Nature publishes paper by international team of experts including Prendergast

Rendering of DNA structure. Photo credit: 123rf.com

Geneticists and archaeologists studying ancient DNA should engage with stakeholders in the places where they conduct research, minimize damage to human remains and share their data, according to new guidelines outlined in a paper co-authored by a Rice University anthropologist and published today in Nature.

Rendering of DNA structure. Photo credit: 123rf.comAncient DNA research has exploded in scale over the last decade, according to Mary Prendergast, an associate professor of anthropology at Rice and one of the corresponding authors of the open access paper, "Ethics of DNA Research on Human Remains: Five Globally Applicable Guidelines."

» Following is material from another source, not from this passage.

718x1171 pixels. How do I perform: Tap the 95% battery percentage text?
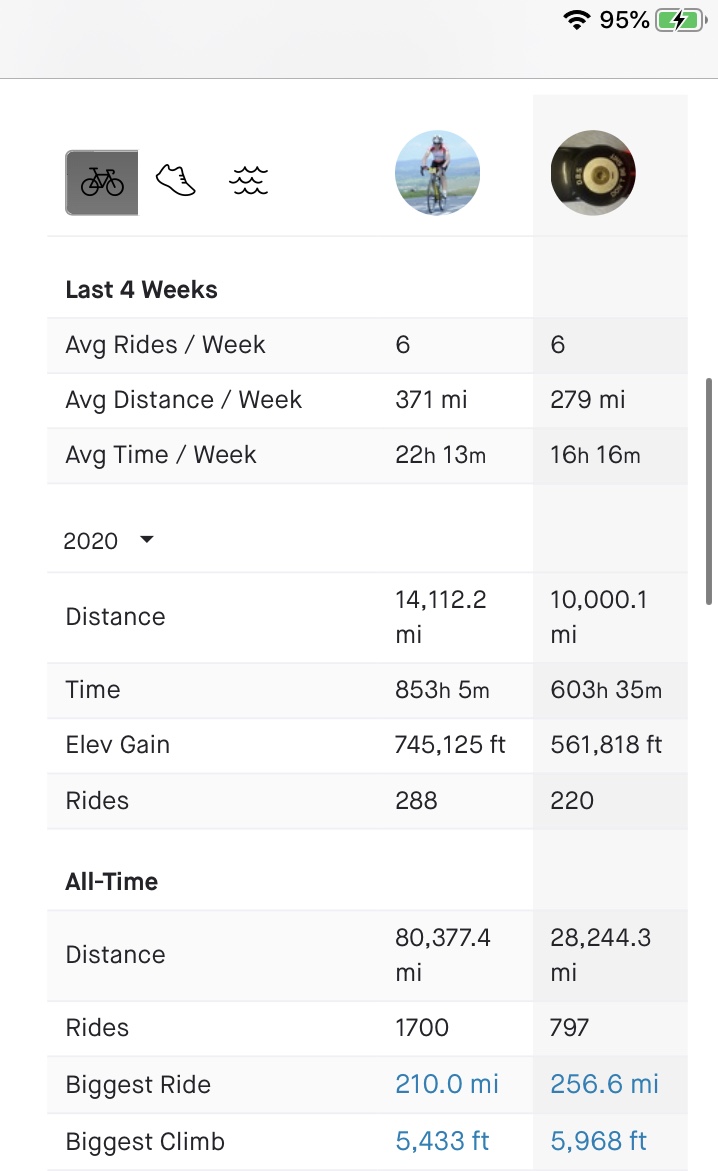click(x=624, y=20)
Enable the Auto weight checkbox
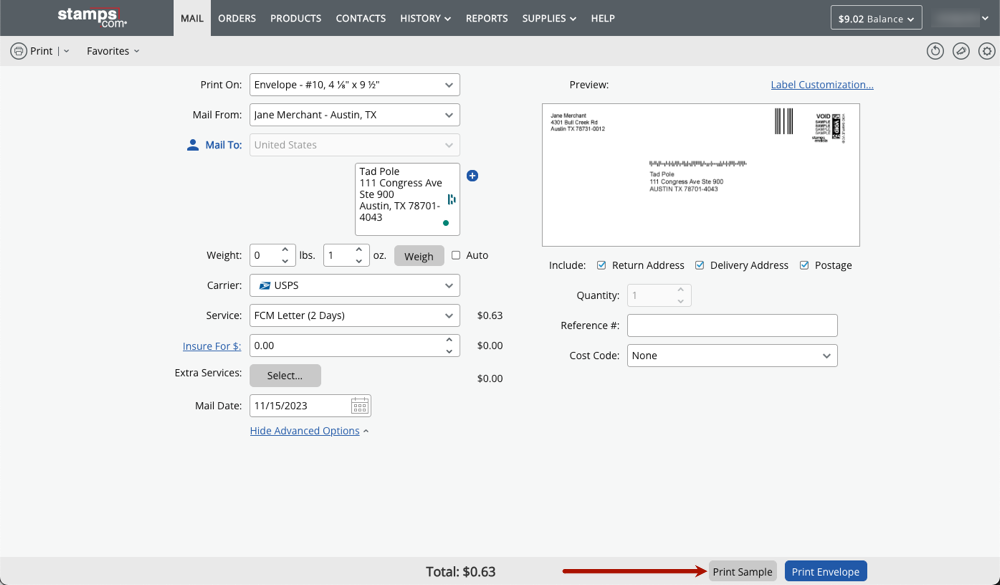The image size is (1000, 585). click(456, 255)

"Using this approach, we've been able to better understand our shared origins as a species, and to seek answers to all kinds of important questions — about things like migration, marriage, diet and more," Prendergast says. But she adds that conducting such research requires respect and care.

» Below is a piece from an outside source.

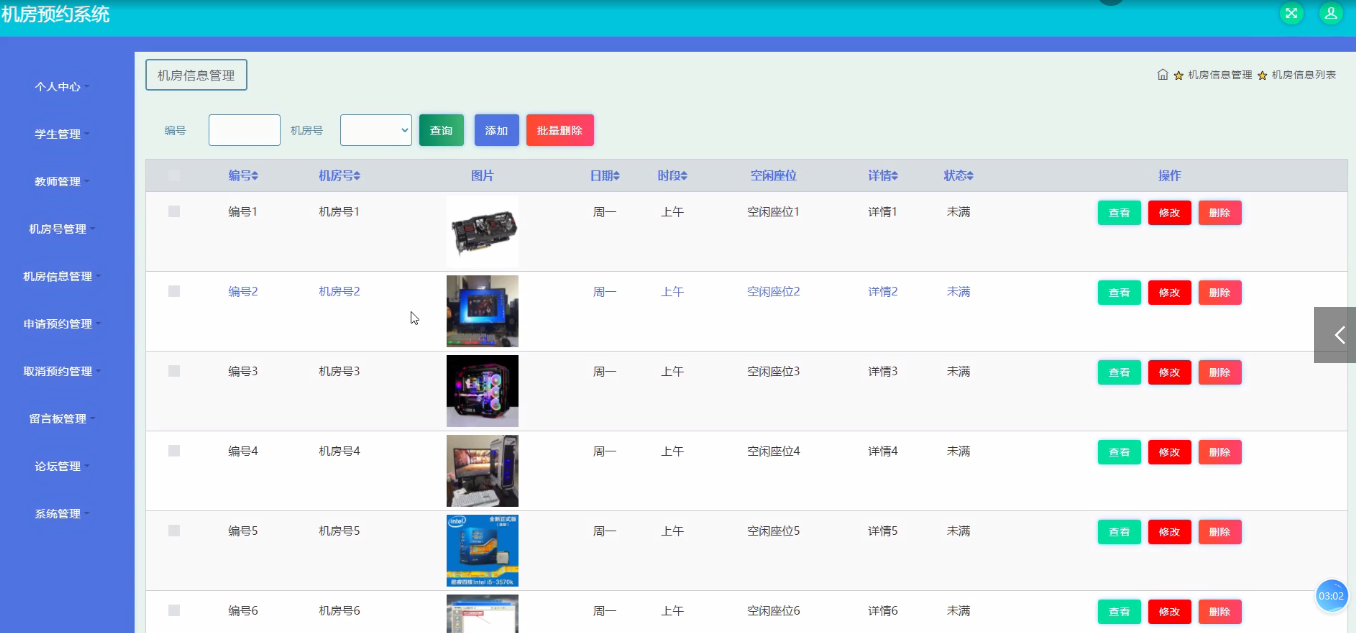The height and width of the screenshot is (633, 1356).
Task: Expand 学生管理 sidebar menu
Action: [x=62, y=134]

"Human ancient DNA research requires using a small piece of bone or tooth to generate genetic data," she says. "From this small piece we can learn a lot about an individual’s ancestry, but the practice itself is sensitive because it involves destructive techniques."

That's why Prendergast and a group of colleagues from more than 30 countries developed the first-ever global guidelines for ancient DNA research. First and foremost, they write that researchers should ensure everyone who’s involved follows all regulations that apply in the areas where their work takes place and where human remains are found. These regulations include research and export permissions, and in some cases community consultation. In addition, they must prepare detailed research plans before any study begins.

When researchers sample ancient human remains, they must do everything they can to minimize damage, and once their research is complete they must make their data available to other scientists for replication purposes, according to the paper. Prendergast says this will prevent the unnecessary destruction of remains for similar or duplicate studies and allow researchers to independently confirm the results of previous work. Finally, the guidelines say researchers must engage with other stakeholders from the beginning of a study and ensure their perspectives are respected.

"Stakeholders are people who are connected to the ancient individuals, whether as descendants, curators, researchers or other invested individuals,” Prendergast says. "They should be involved from the very beginning in discussions about study design and whether or not a project should take place.

"It's our hope that these guidelines will help researchers make decisions that respect both the living and the deceased, while advancing research that is revealing new insights about the past," she adds.

More than 60 archaeologists, anthropologists, curators and geneticists from around the world helped develop the standards at a virtual ethics workshop held Nov. 4-5, 2020. The authors translated the paper, which is free to download, into nearly two dozen languages.